The new Cadillac XT5 is certainly charged with one important task: bringing home the bacon.
While worthy, the Cadillac sedans aren’t the most popular product at the General Motors’ prestigious brand. And five-seat, midsize crossovers are certainly taking a chunk out of all luxury sedan sales. Go ask Audi about their Q5.
We recently spent some time with the 2017 Cadillac XT5, the successor to the very popular SRX, in top Platinum spec. Here are some initial thoughts.
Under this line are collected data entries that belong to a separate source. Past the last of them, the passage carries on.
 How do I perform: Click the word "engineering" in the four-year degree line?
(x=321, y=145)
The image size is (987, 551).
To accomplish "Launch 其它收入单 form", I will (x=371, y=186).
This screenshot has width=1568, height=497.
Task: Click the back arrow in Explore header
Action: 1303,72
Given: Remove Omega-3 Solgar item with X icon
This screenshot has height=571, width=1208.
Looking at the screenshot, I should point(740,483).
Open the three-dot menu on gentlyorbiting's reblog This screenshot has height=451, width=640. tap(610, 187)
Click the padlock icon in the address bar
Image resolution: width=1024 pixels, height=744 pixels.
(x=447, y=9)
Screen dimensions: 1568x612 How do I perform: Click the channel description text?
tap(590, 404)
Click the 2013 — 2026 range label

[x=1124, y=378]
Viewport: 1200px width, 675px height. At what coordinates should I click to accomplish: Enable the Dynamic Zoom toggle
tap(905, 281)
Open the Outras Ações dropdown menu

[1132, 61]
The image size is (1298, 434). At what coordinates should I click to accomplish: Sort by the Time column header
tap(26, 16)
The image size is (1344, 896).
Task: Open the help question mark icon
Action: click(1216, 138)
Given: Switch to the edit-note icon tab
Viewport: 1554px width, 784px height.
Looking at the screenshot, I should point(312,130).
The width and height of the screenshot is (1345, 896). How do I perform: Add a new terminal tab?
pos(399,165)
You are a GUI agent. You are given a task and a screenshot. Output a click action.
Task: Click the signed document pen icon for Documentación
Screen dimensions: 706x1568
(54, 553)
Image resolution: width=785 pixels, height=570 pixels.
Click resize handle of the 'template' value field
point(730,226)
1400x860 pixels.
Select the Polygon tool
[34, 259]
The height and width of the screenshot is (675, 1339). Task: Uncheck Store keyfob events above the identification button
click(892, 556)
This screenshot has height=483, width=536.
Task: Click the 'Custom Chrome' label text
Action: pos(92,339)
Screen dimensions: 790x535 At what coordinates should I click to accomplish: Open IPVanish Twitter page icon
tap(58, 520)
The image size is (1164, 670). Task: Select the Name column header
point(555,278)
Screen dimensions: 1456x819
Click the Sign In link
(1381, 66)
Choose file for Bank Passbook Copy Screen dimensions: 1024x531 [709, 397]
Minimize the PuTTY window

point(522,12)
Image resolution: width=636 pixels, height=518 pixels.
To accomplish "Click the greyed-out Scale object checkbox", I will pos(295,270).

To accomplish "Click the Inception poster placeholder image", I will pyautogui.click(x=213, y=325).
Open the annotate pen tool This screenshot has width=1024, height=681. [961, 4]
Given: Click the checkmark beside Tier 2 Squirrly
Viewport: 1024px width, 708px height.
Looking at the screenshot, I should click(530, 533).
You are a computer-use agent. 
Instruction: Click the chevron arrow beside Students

A crossover is a crossover
Cadillac perhaps wisely thought it was best if the XT5 looked a lot like the SRX to make sure return buyers weren’t confused about what it was replacing. To that end, its Cadillac edges do distinguish it a little from the rest of the X3/GLC/Q5/RX herd.
In fact, the XT5 is pretty right-sized, which is a new and welcomed thing from a GM product. It’s not the biggest externally, but it feels to have a good helping of space for four adults, with a cargo hold to match. Too bad I couldn’t get the seemingly useful cargo divider (lifted from the last Saab 9-5) to work smoothly.
Load a crossover up with kids and stuff and you need it to move quickly onto the highway. Yeah, the XT5 doesn’t always get the memo. While the 3.6-liter V6 has 310 horsepower, its 270 lb.-ft. of torque doesn’t register, or at least not soon enough. Rivals with turbo fours do this better and Cadillac should offer one in the U.S.-bound XT5s.
Another big, cushy Cadillac
At least the ride is compliant and soft, an old Cadillac trait that’s welcome with the lazy transmission. The 20-inch wheels don’t seem to mess things up here. Steering is numb, but do you really care on a car like this?
Following the leader
So the XT5 apes the uber-popular Lexus RX pretty closely and that’s probably a good thing to keep its hold on American buyers, but probably not to lure many people over from the local Audi emporium. Its $63,495 price tag, though, seems ambitious.